**Exercise brief:**
Pictures aside, the data must be reproduced exactly.

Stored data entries
---
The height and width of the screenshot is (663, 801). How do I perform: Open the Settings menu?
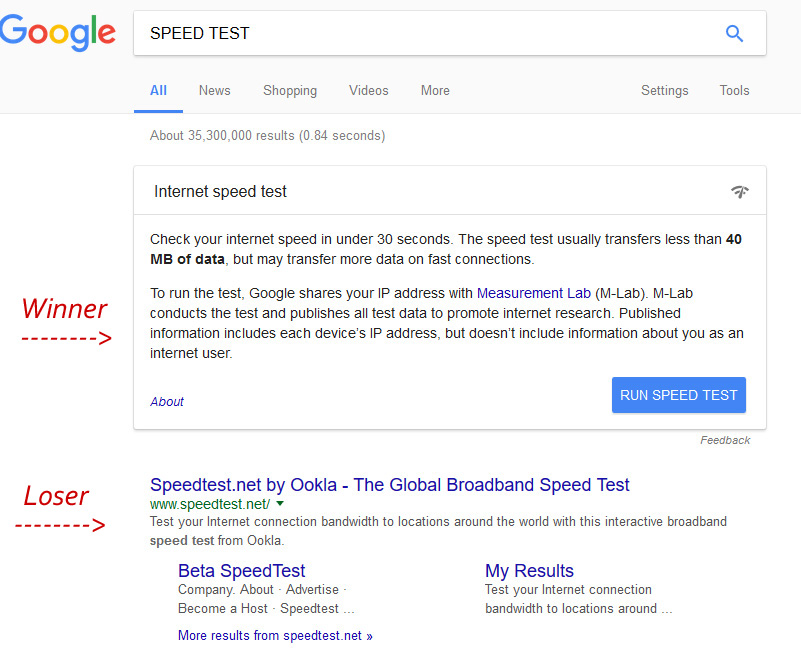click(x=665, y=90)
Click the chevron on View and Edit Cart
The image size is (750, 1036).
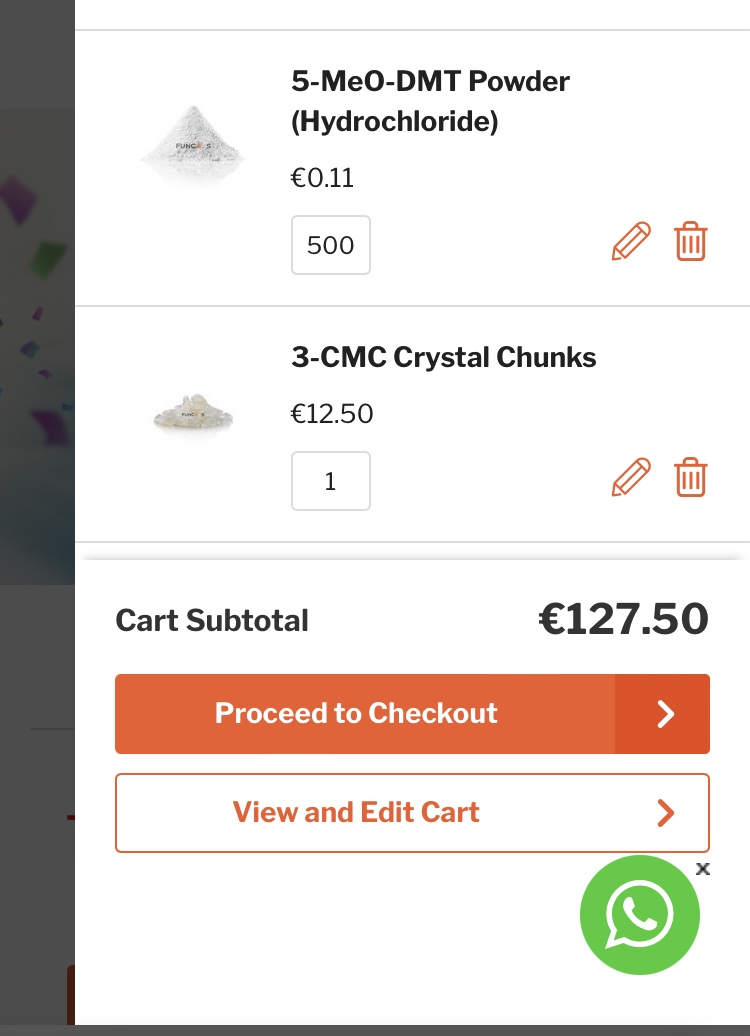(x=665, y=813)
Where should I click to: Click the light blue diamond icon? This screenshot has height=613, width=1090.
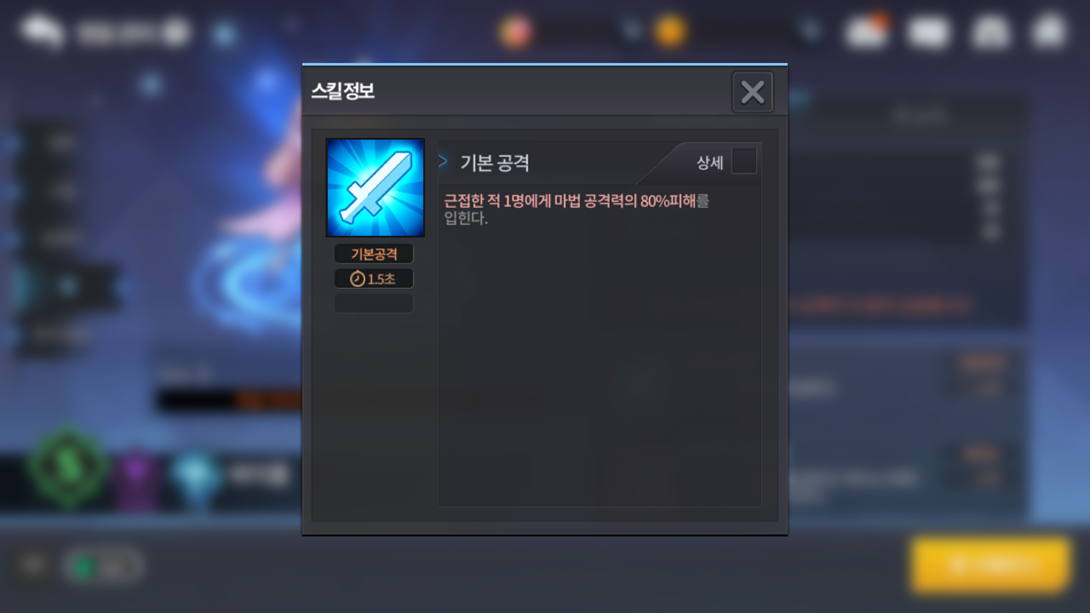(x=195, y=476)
---
**Output of the exercise:**
The height and width of the screenshot is (663, 801). How do I perform: Open the Settings menu?
click(x=665, y=90)
Click the chevron on View and Edit Cart
The image size is (750, 1036).
(x=665, y=813)
Where should I click to: Click the light blue diamond icon? This screenshot has height=613, width=1090.
(x=195, y=476)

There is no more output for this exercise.